In particular, I am thinking of one site, or tiny “park,” in Bayside that has had a long history of traditional ceremonies to honor the deed of one of our early heroes. He has not been forgotten through the years, but the ceremony that had been a community tradition for more than 30 years has not been held for the past two years.
However, plans are already in order to reinstate this ceremony. The memorial of which I speak is a small triangular park at 48th Avenue (formerly Rocky Hill Road) and 216th Street, designated many years ago as Dermody Square.
Shortly after the Civil War, in 1866, Mrs. James O’Donnell set aside that portion of her family’s farm in honor of her brother, Capt. William Dermody. The Dermody family had emigrated from Nova Scotia, Canada in the early 1800s. Dermody operated a stage-coach line in Bayside.
An ardent abolitionist, he left his home in Bayside and his business to join the 67th Regiment, Long Island Volunteers. He attained the rank of captain on Nov. 21, 1862. His regiment was attached to the Army of the Potomac, which saw major action including Fredericksburg, Gettysburg and the Wilderness Campaign.
Unfortunately, Dermody was mortally wounded during the attack on the “Bloody Angle” on May 12, 1864 in the battle of Spotsylvania Courthouse, Va. He was the first Baysider to die in the war.
A small two-room schoolhouse stood on the plot that Dermody’s sister wished to have set aside in his honor, and in 1866, soon after the war, a group of citizens met in the school and held a memorial ceremony. At the time, two trees were planted in the square: a maple to represent the North and a sycamore to represent the South, symbolizing the hope for a “better union.”
In later years, the little school was moved near Bell Boulevard and 46th Avenue. It was the predecessor of PS 31. As the years went by, the trees that had been planted “for a better union” failed to flourish, and their symbolism was soon forgotten.
The records of the park and its history were recovered by then Public Works Commissioner John Halleran, and in 1935 a group of public-spirited citizens of Bayside decided to rededicate the forgotten site and plant new trees.
The huge boulder that marked the spot was unveiled and inscribed, and the children of PS 31 took part in the pageant that preceded the ceremonies.
Years passed and the memorial was vandalized. In 1973, the Bayside Historical Society decided to restore it. The society’s members purchased a bronze plaque in cooperation with the Dermody relatives, the Bayside Hills Civic Association and the Catholic War Veterans of St. Robert Bellarmine’s Church nearby.
A dedication ceremony was again held by the society with its founder and president, Joseph H. Brown, presiding.

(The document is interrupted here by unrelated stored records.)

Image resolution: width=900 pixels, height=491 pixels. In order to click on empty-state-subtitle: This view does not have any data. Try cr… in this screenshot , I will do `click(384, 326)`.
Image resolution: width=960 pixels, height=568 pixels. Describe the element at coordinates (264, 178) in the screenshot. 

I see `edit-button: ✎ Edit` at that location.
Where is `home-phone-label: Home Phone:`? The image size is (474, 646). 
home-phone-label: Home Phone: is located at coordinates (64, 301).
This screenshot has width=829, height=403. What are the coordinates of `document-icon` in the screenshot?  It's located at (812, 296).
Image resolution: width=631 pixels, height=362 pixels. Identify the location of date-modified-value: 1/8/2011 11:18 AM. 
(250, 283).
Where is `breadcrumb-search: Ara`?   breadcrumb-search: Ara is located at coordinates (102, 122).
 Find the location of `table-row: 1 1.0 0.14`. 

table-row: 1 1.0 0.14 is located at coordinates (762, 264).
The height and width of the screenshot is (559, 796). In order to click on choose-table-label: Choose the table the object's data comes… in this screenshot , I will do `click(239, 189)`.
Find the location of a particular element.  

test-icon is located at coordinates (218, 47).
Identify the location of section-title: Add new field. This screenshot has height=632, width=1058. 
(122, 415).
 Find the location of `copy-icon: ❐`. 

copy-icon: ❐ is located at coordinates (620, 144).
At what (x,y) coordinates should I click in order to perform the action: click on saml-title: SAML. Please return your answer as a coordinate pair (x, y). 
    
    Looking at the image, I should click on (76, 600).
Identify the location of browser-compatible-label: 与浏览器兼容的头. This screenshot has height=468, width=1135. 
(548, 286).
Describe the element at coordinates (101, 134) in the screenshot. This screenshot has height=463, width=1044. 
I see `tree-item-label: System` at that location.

From that time on until the present the society held an annual ceremony at the site.
The legend on the Dermody Memorial Plaque read:
“1830 Captain William C. Dermody, 1864.
Died in action at Spotsylvania, Va. during the Civil War. This plot, then part of the James O’Donnell farm, was set aside in 1866 by Mrs. James O’Donnell as a memorial to her brother, Capt. Dermody, and named Dermody Square in his honor. The boulder was unveiled during rededication in 1935.”
(Plans are being made to replace the missing legend above.) Dermody’s name also is engraved on the Civil War Monument on Northern Boulevard in Flushing. He is buried in his family’s grave site at Mount St. Mary’s Cemetery in Flushing.
Joan Brown Wettingfeld is a historian, and free-lance writer.